Foresight for AGI Safety Strategy: Mitigating Risks and Identifying Golden Opportunities

[-]Marius Hobbhahn3y6-1

I'm not sure I actually understand the distinction between forecasting and foresight. For me, most of the problems you describe sound either like forecasting questions or AI strategy questions that rely on some forecast.

Your two arguments for why foresight is different than forecasting are
a) some people think forecasting means only long-term predictions and some people think it means only short-term predictions.
My understanding of forecasting is that it is not time-dependent, e.g. I can make forecasts about an hour from now or for a million years from now. This is also how I perceive the EA /AGI-risk community to use that term.

b) foresight looks at the cone of outcomes, not just one.
My understanding of forecasting is that you would optimally want to predict a distribution of outcomes, i.e. the cone but weighted with probabilities. This seems strictly better than predicting the cone without probabilities since probabilities allow you to prioritize between scenarios.

I understand some of the problems you describe, e.g. that people might be missing parts of the distribution when they make predictions and they should spread them wider but I think you can describe these problems entirely within the forecasting language and there is no need to introduce a new term.

LMK if I understood the article and your concerns correctly :)

[-]jacquesthibs3y71

So, my difficulty is that my experience in government and my experience in EA-adjacent spaces has totally confused my understanding of the jargon. I'll try to clarify:

In the context of my government experience, forecasting is explicitly trying to predict what will happen based on past data. It does not fully account for fundamental assumptions that might break due to advances in a field, changes in geopolitics, etc. Forecasts are typically used to inform one decision. It does not focus on being robust across potential futures or try to identify opportunities we can take to change the future.
In EA / AGI Risk, it seems that people are using "forecasting" to mean something somewhat like foresight, but not really? Like, if you go on Metaculus, they are making long-term forecasts in a superforecaster-mindset, but are perhaps expecting their long-term forecasts are as good as the short-term forecasts. I don't mean to sound harsh, it's useful what they are doing and can still feed into a robust plan for different scenarios. However, I'd say what is mentioned in reports typically does lean a bit more into (what I'd consider) foresight territory sometimes.
My hope: instead of only using "forecasts/foresight" to figure out when AGI will happen, we use it to identify risks for the community, potential yellow/red light signals, and golden opportunities where we can effectively implement policies/regulations. In my opinion, using a "strategic foresight" approach enables us to be a lot more prepared for different scenarios (and might even have identified a risk like SBF much sooner).

My understanding of forecasting is that you would optimally want to predict a distribution of outcomes, i.e. the cone but weighted with probabilities.

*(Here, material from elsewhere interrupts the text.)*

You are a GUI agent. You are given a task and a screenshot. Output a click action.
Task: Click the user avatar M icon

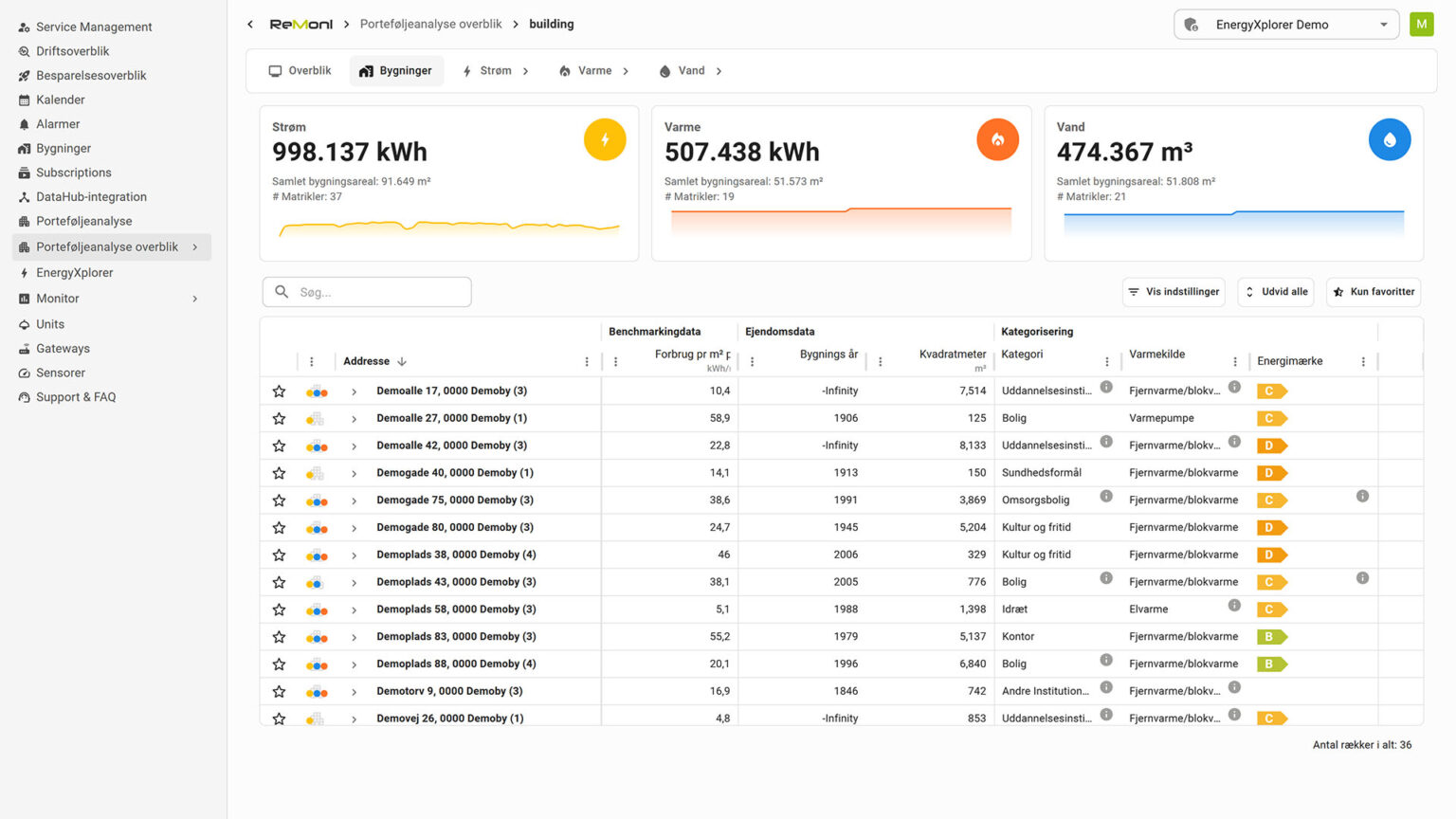tap(1421, 25)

This seems strictly better than predicting the cone without probabilities since probabilities allow you to prioritize between scenarios.

Yes, in the end, we still need to prioritize based on the plausibility of a scenario.

I understand some of the problems you describe, e.g. that people might be missing parts of the distribution when they make predictions and they should spread them wider but I think you can describe these problems entirely within the forecasting language and there is no need to introduce a new term.

Yeah, I care much less about the term/jargon than the approach. In other words, what I'm hoping to see more of is to come up with a set of scenarios and forecasting across the cone of plausibility (weighted by probability, impact, etc) so that we can create a robust plan and identify opportunities that improve our odds of success.

[-]Marius Hobbhahn3y20

thanks for clarifying

[-]Jelle Donders2y30

Thanks for this post! I've been thinking a lot about AI governance strategies and their robustness/tractability lately, much of which feels like a close match to what you've written here.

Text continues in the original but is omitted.